Le miracle que Marie, la jeune fille de Nazareth, a vécu dans son cœur innocent et qui l’a conduite à la gloire du Ciel est une rencontre entre les extrêmes, comme elle-même en témoigne dans les paroles inspirées du Magnificat que nous avons entendues dans l’Évangile (cf. Lc 1, 46-55). Dans ce cantique, à travers les expressions humbles de sa foi, la Mère du Ciel nous parle simplement de mystères grandioses : de Dieu qui, en elle, se fait homme pour sauver les hommes ; de l’Éternel qui, en elle, se manifeste dans le temps pour rouvrir, à nous aussi, la voie de l’éternité, tout en nous montrant, dans sa condition d’“humble servante”, la “petite échelle” dans laquelle, comme le disait saint Paul VI, nous pouvons nous aussi rencontrer le Seigneur.
Nous ne devons donc pas chercher loin la sublimité du Mystère que nous célébrons. Nous pouvons la rencontrer là où règne la véritable charité : dans les yeux d’un père et d’une mère qui rentrent à la maison après une journée de travail, fatigués, mais heureux d’être avec leurs enfants ; dans le visage des grands-pères et des grands-mères qui, malgré les maux de l’âge, retrouvent une énergie inattendue en s’occupant de leurs petits-enfants ; ou encore dans l’engagement de jeunes qui s’efforcent de grandir dans la droiture et l’honnêteté, prêts même à aller à contre-courant de “ce que font tous les autres” ; et enfin, dans l’œuvre de tant d’hommes et de femmes qui, chaque jour, avec foi et dévouement, contribuent à apporter un peu de Ciel sur terre et à faire tendre la terre vers le Ciel.

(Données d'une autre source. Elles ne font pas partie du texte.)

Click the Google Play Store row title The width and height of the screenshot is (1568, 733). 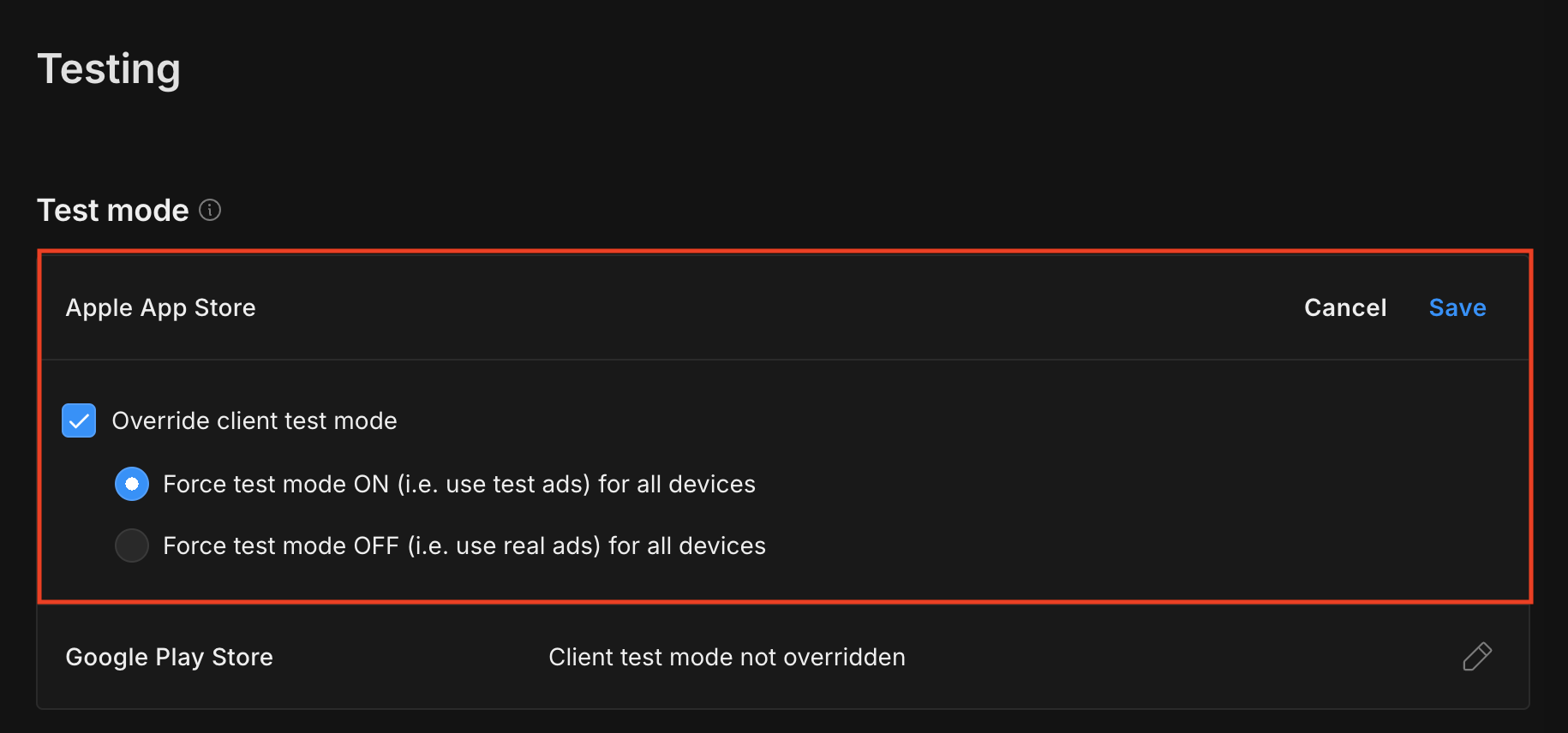click(x=169, y=657)
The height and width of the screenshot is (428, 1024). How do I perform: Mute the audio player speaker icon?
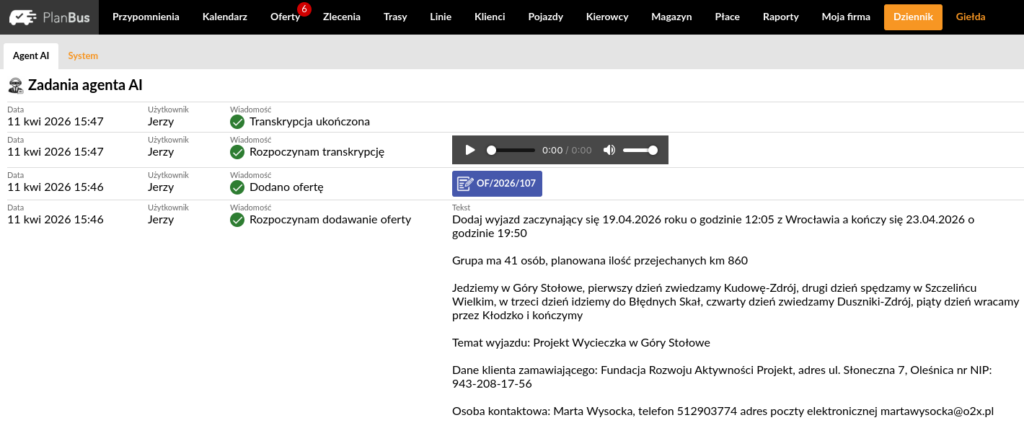click(608, 150)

Frères et sœurs, le visage magnifique de Notre-Dame de l’Assomption est unique, il dépasse toute représentation possible, et pourtant, en même temps, il nous est familier : c’est celui des personnes qui sont à nos côtés, même en ce moment, celui des frères et sœurs avec lesquels nous partageons, dans la foi, l’offrande quotidienne de notre vie. C’est pourquoi la communauté des croyants se reconnaît elle-même dans la femme de l’Apocalypse, et le Concile Vatican II décrit Marie comme celle qui « représente et inaugure l’Église, […] un signe d’espérance assurée et de consolation » (Const. dogm. Lumen gentium, n. 68). Dans sa sainte humanité, par la grâce de Dieu, se trouve aussi la nôtre ; nous y sommes aussi appelés, pour vivre sa même plénitude de vie et à partager sa même gloire.
Saint Augustin, parlant de la résurrection du Christ, invitait les chrétiens de son temps à en faire la boussole et le point de référence de leur existence. Il disait : « Le Christ est ressuscité pour ne plus mourir […]. Change donc tes pensées, suis ta lumière ; lève-toi, parce qu’elle s’est levée » (Enarratio in Psalmos 126, 7).
Faisons nôtre son invitation. Suivons la lumière du Ressuscité, en changeant de cap si nécessaire. Faisons-le, en particulier aujourd’hui, en tournant notre regard vers Marie que Dieu a couronnée de gloire dans son âme et dans son corps, et qu’il nous a donnée comme Mère, guide, compagne de route et protectrice sur le chemin du Ciel.